Feb 6, 2023, 10:12 AM by Beth VanderWielen, MD; Unyime Ituk, MBBS, FCARCSI; Ruth Landau, MD; Pervez Sultan, MBChB, FRCA, MD; and Ashraf Habib, MBBCh, MSc, MHSc, FRCA


Cite as: VanderWielen B, Ituk U, Landau R, Sultan P, Habib A. Post-cesarean delivery analgesia and the role of peripheral nerve blocks: a review. ASRA Pain Medicine News 2022;47.  




Optimizing post-cesarean delivery (CD) analgesia is essential to the quality of postpartum recovery.1,2 Severe acute pain is associated with increased risk of chronic pain and postpartum depression.3 Furthermore, adequate analgesia is associated with improved maternal-neonatal bonding and higher breastfeeding success.4 The Society for Obstetric Anesthesia and Perinatology (SOAP)5 and the PROSPECT guidelines6 recommend a multimodal approach to post-cesarean analgesia. This includes the administration of long-acting neuraxial opioids such as morphine, scheduled non-steroidal anti-inflammatory drugs (NSAIDs) and acetaminophen, and rescue oral opioids for breakthrough pain. SOAP guidelines also recommend consideration of local anesthetic (LA) techniques, including regional nerve blocks, in situations when long acting neuraxial morphine is not used. This article will review the current data on methods to optimize post CD pain. Data at this time suggest peripheral nerve blocks provide analgesic benefit in cases where intrathecal morphine cannot be utilized or as a rescue technique for refractory pain.     

Neuraxial Morphine

Neuraxial morphine is associated with lower pain scores, longer time to first rescue analgesia, reduced postpartum opioid consumption and less sedation following CD, compared to parenteral opioids, though the risk of pruritus and nausea may be higher.7 An analgesic ceiling effect and dose related side-effects with the use of neuraxial morphine have previously been described.8,9 Higher doses of intrathecal morphine (ITM) (>100-250 mcg) are associated with a prolonged time until first analgesia request (by 4.5 hours) with a higher risk of opioid related side-effects such as pruritus and postoperative nausea and vomiting (PONV) when compared with lower doses (50-100 mcg). Therefore a balance between analgesia and side-effects must be considered for each patient when deciding individual neuraxial morphine dosing strategies.9 For epidural administration, a 1-3 mg dose is recommended by SOAP.5,6,10

Multimodal Analgesia

In addition to neuraxial morphine, NSAIDs and acetaminophen should be administered on a scheduled basis,11 starting preoperatively or intraoperatively,12 and should be given concurrently.13 Furthermore, acetaminophen should be administered in a scheduled rather than as needed manner, with preference for sole agents rather than acetaminophen-opioid combination preparations, as these provide comparable analgesia with significant opioid sparing effects.14,15 This regimen avoids the risk of exceeding the maximum recommended dose of acetaminophen and restricts the use of oral opioids to only in the event of breakthrough pain. 

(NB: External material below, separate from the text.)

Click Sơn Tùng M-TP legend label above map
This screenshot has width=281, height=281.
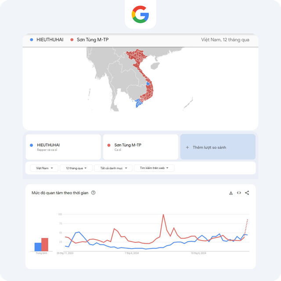(x=93, y=40)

Data at this time suggest peripheral nerve blocks provide analgesic benefit in cases where intrathecal morphine cannot be utilized or as a rescue technique for refractory pain.

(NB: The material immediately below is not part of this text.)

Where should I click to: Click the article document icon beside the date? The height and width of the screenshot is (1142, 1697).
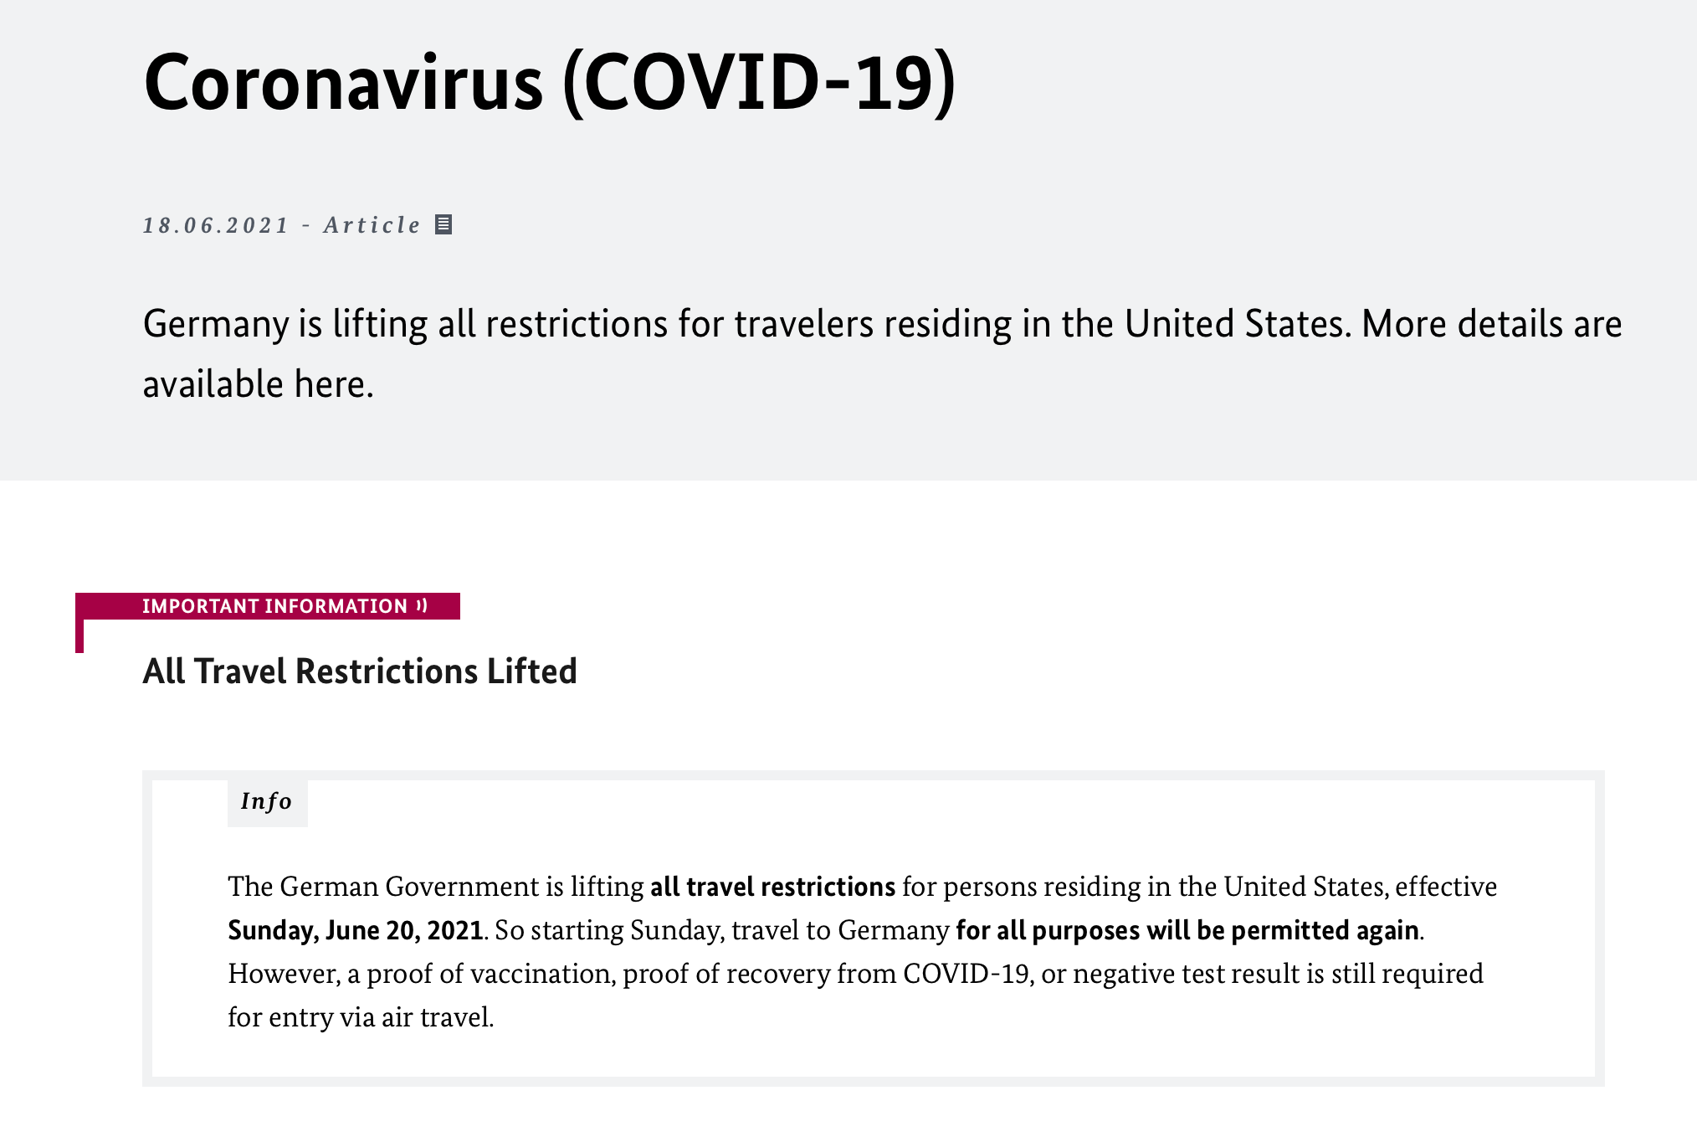(443, 224)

In addition to its antiemetic effects, intravenous dexamethasone might provide a useful analgesic effect after CD16 and can be considered as a component of the multimodal analgesic regimen.

Transversus Abdominis Plane Block (TAPB)


The transversus abdominis plane block (TAPB) has been the most investigated regional anesthesia technique in this patient population. Several meta-analyses have concluded that TAPB provides postoperative opioid-sparing and improved analgesia in patients who do not receive ITM. This is not surprising given that TAPB is less effective for treating visceral pain, compared to ITM which treats visceral and somatic components. When ITM is used, additional analgesic benefit from TAPB has not been demonstrated.17-19 TAPB should therefore mostly be considered when long-acting neuraxial opioids are not used, as occurs with CD performed under general anesthesia or if long-acting neuraxial opioids are contraindicated or not available. TAPB may be useful as a rescue technique, such as in cases of severe breakthrough postpartum pain or in women requiring escalating doses of opioids.20 

Local Anesthetic and Dosing

Doses of ≤50 mg bupivacaine equivalents (20 ml 0.25% bupivacaine on each side, for example) are recommended on each side to balance analgesia efficacy with risk of local anesthetic systemic toxicity (LAST).21 The role of liposomal bupivacaine, which provides longer duration of analgesia, shows some promise in the CD setting. A recent study reported that TAPB with liposomal bupivacaine was associated with 52% reduction in postoperative opioid consumption compared with TAPB with immediate-release bupivacaine, when used in the context of multimodal analgesia involving neuraxial morphine with scheduled NSAIDs and acetaminophen.22 However, further studies are needed to corroborate these findings prior to recommending its routine use.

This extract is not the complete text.